Le but d’Audiophile Magazine est de rester sur une idée simple et accessible : celle d’une information laborieusement construite et ne prétendant pas à une quelconque universalité ou forme de vérité.

C’est un témoignage d’une expérience d’écoute, en essayant d’être le plus concis possible, ni plus ni moins. Pas d’autre ambition ici que de distiller une information que certains de nos lecteurs jugeront parfois partiale, inutile, voire pathétique.
C’est le prix à payer pour garder le cap, celui du travail d’investigation, d’analyse sensorielle, de description exhaustive, et de qualité rédactionnelle.

Car c’est tout autant le plaisir de mettre en forme un texte, un plaisir somme toute assez artisanal car nous avons l’ambition de conserver en numérique une qualité « papier », que celui de découvrir de nouveaux produits, de nouveaux artistes et d’en livrer un témoignage subjectif mais sincère.
Et être sincère, en ce qui nous concerne, consiste à passer du temps à écouter un disque, tester un matériel, afin d’être sûr de n’être pas passé à côté de quelque chose d’important, et clairement pas à s’épancher sur ses états d’âme.

Il y a suffisamment d’instagrameurs, d’influenceurs, ou de forumeurs dépressifs pour cela. Nous leur confions cette dernière tâche bien volontiers.

Sur ce rappel de nos intentions éditoriales, je vous souhaite une bonne lecture à tous,

Joël Chevassus

1 réflexion au sujet de « Éditorial Octobre 2021 »

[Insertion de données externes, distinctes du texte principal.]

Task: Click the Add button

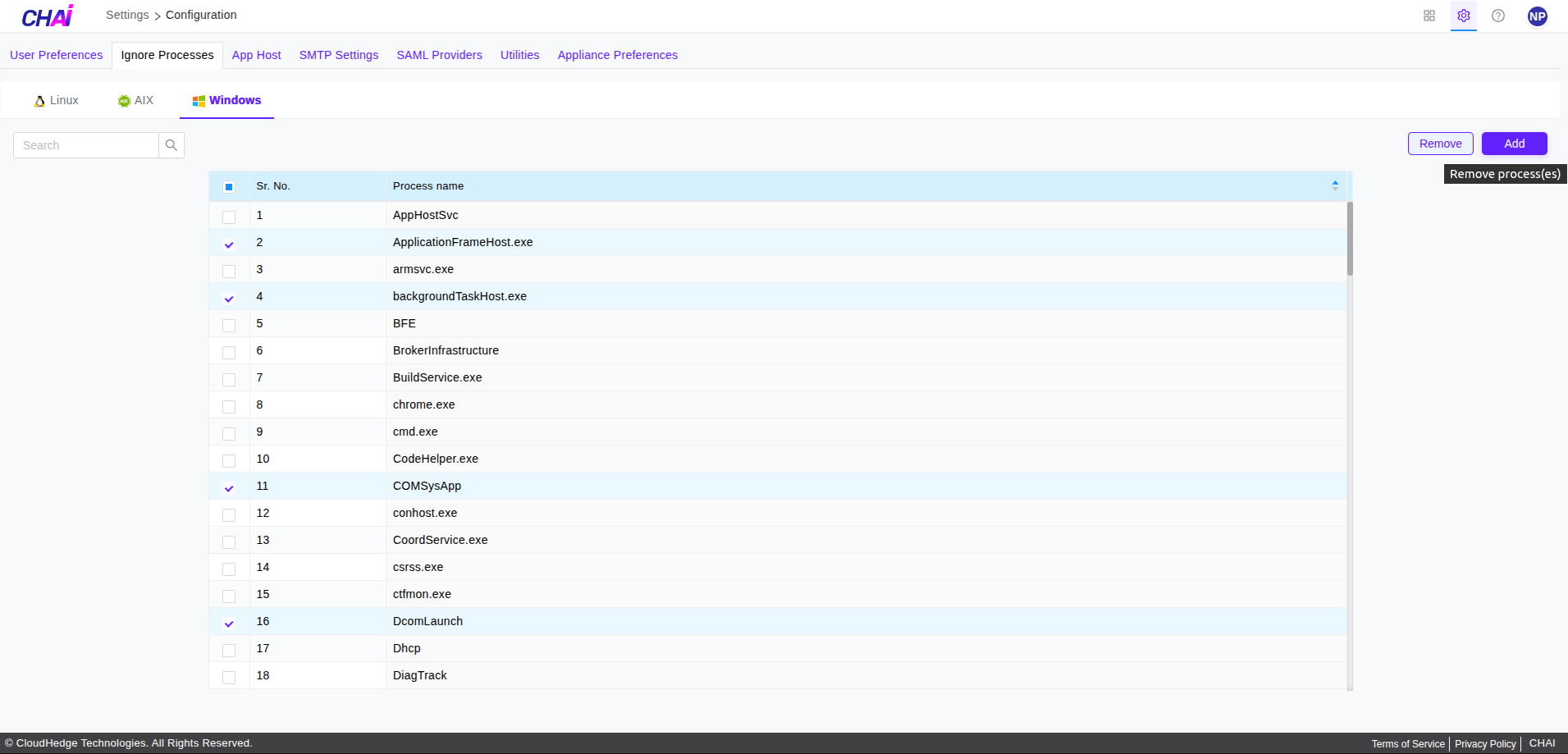Action: coord(1514,144)
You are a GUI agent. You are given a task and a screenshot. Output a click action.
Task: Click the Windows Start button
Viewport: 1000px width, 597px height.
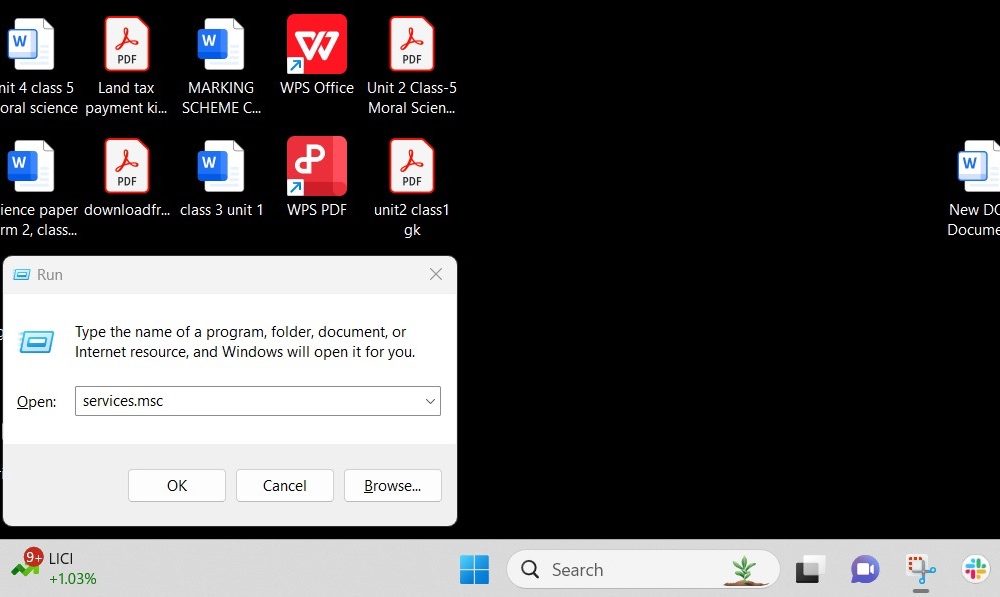click(474, 570)
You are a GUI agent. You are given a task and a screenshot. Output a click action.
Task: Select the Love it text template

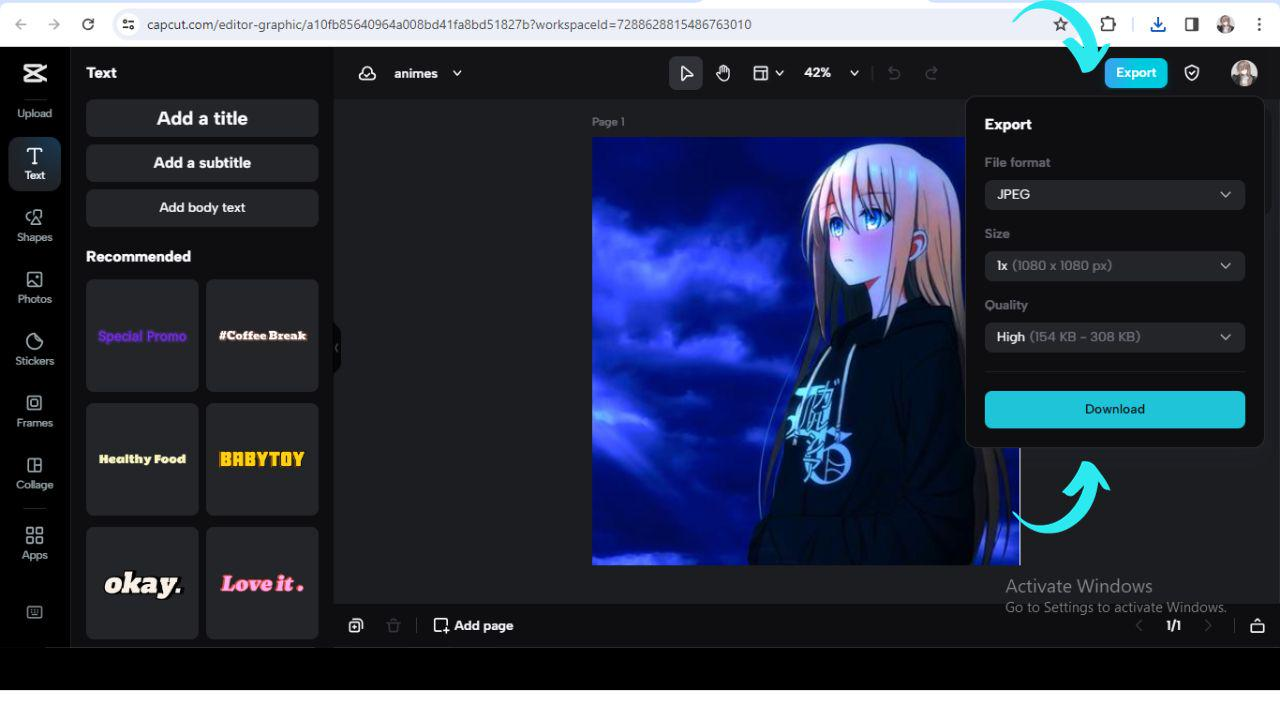(x=261, y=583)
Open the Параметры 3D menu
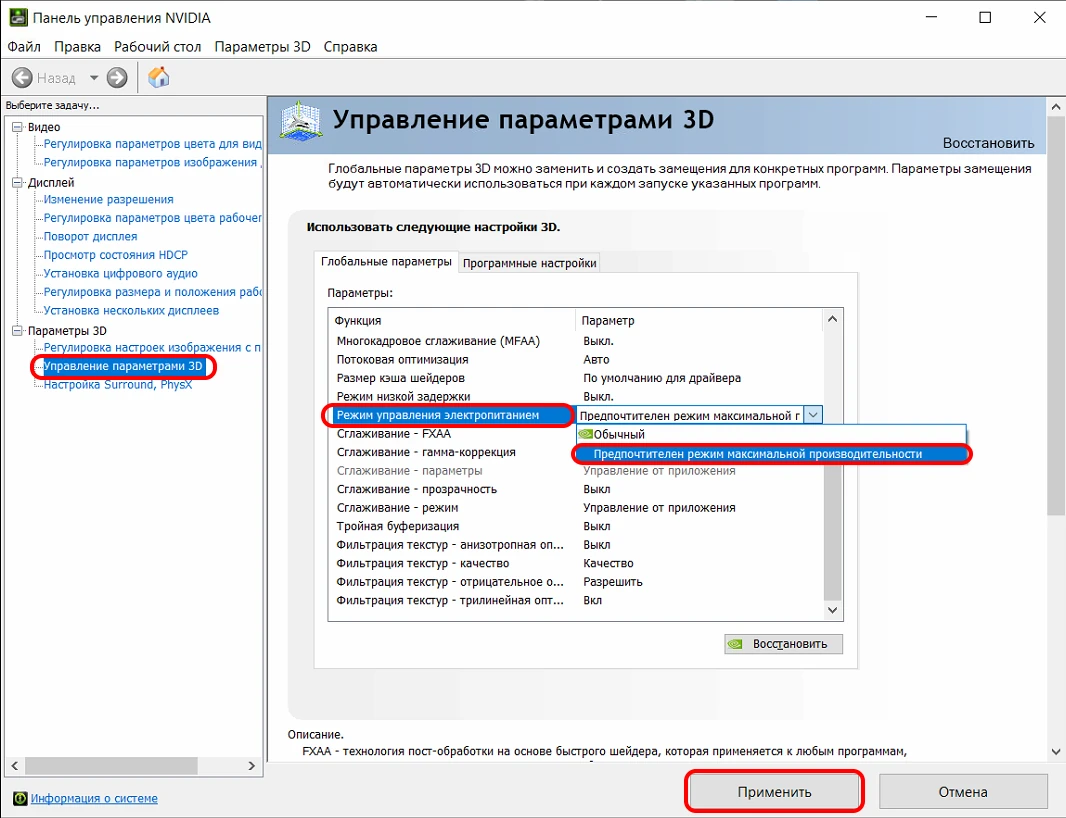The width and height of the screenshot is (1066, 818). click(262, 46)
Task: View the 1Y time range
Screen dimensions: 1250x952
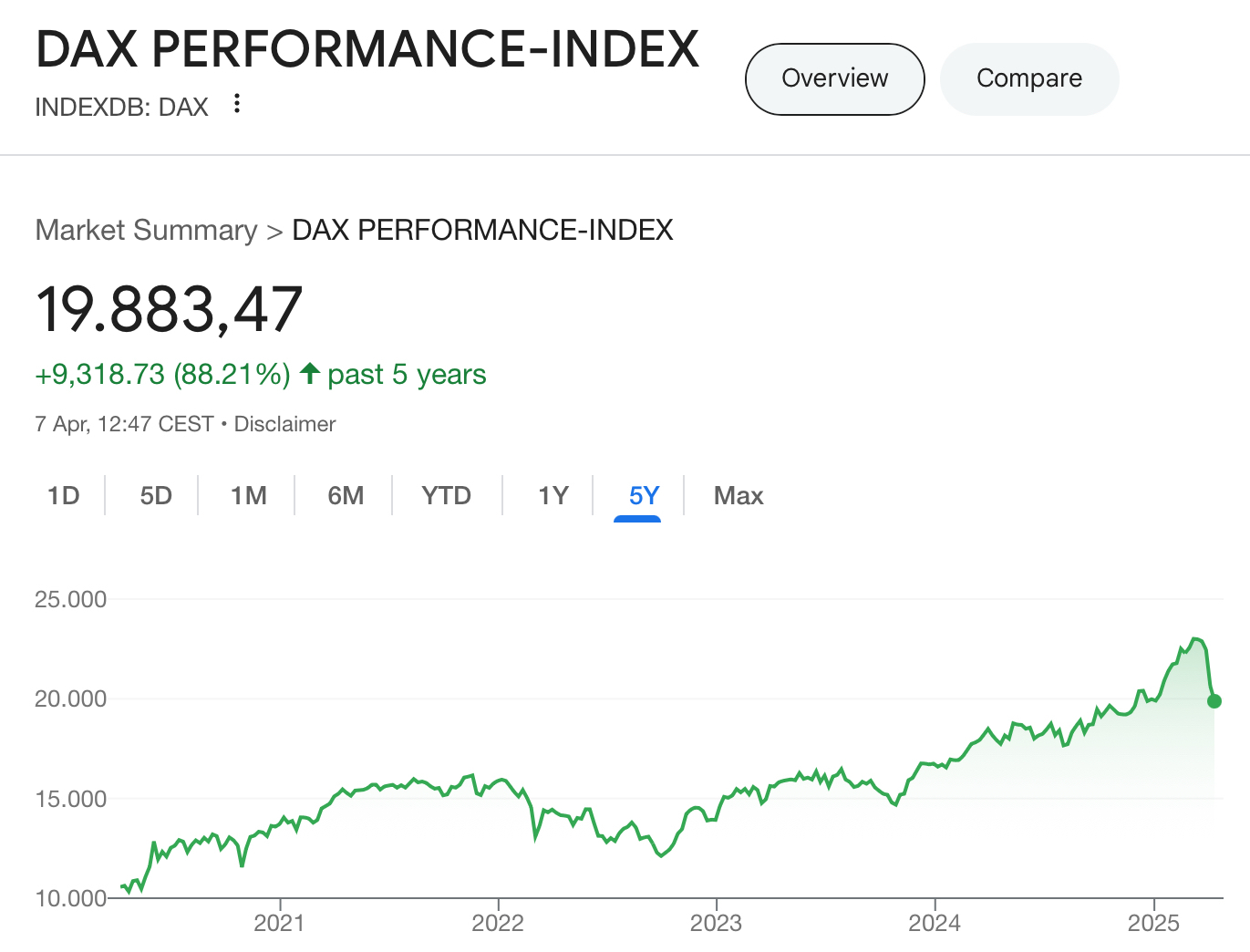Action: click(553, 495)
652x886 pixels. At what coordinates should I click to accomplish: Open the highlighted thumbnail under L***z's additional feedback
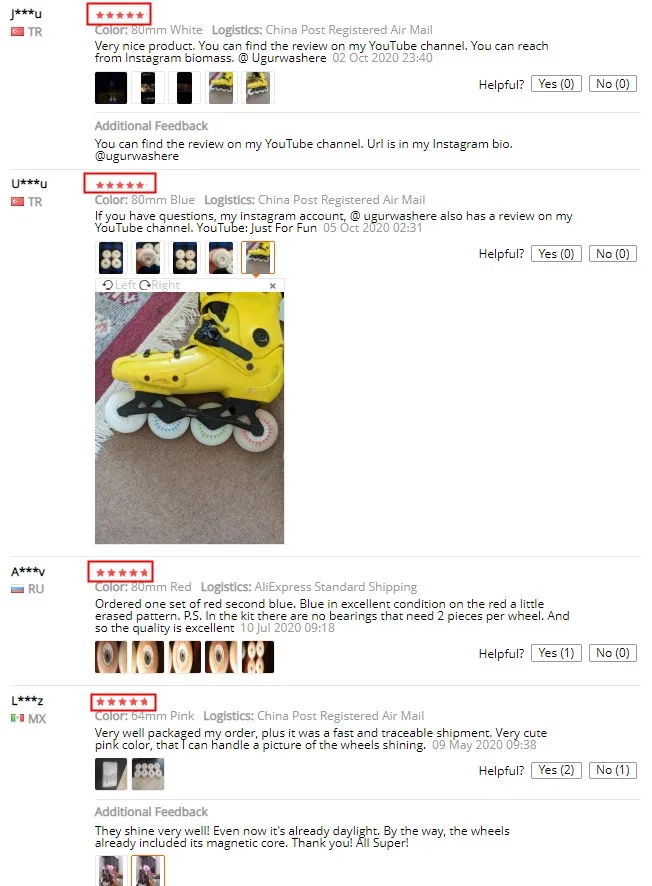148,871
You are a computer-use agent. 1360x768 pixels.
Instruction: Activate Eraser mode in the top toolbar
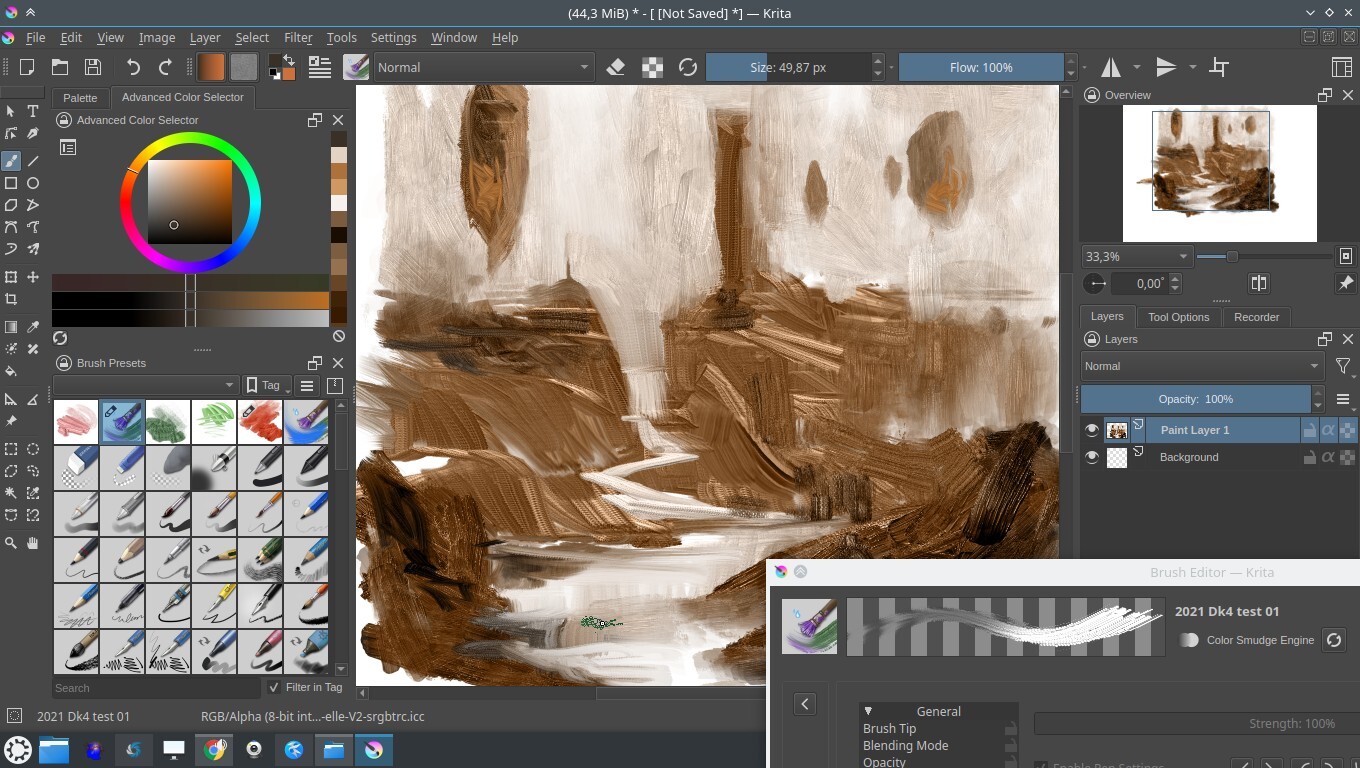pos(615,67)
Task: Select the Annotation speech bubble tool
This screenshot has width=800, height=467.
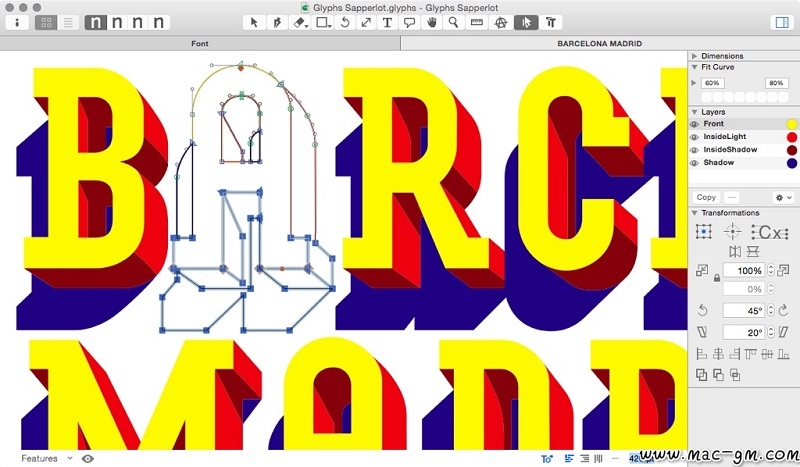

  1. Je reconnais mon itinéraire dans votre éditorial.
    Découverte des Forums.Lassitude de ceux-ci par l’esprit de chapelle, intolérance, obscurantisme qui y règne bien souvent.
    Finalement le peu d’intérêt des gens pour des comptes-rendus non dithyrambiques et non clivant.
    Souvent je pense à étoffer une page Face-Book pour transmettre les quelques connaissances durement acquises,
    au prix d’erreurs et de tâtonnements.
    Mais bon…
    Vos informations sont précieuses.Gardez le Cap.
    Les amoureux de la Haute fidélité au service de la musique vous suivent!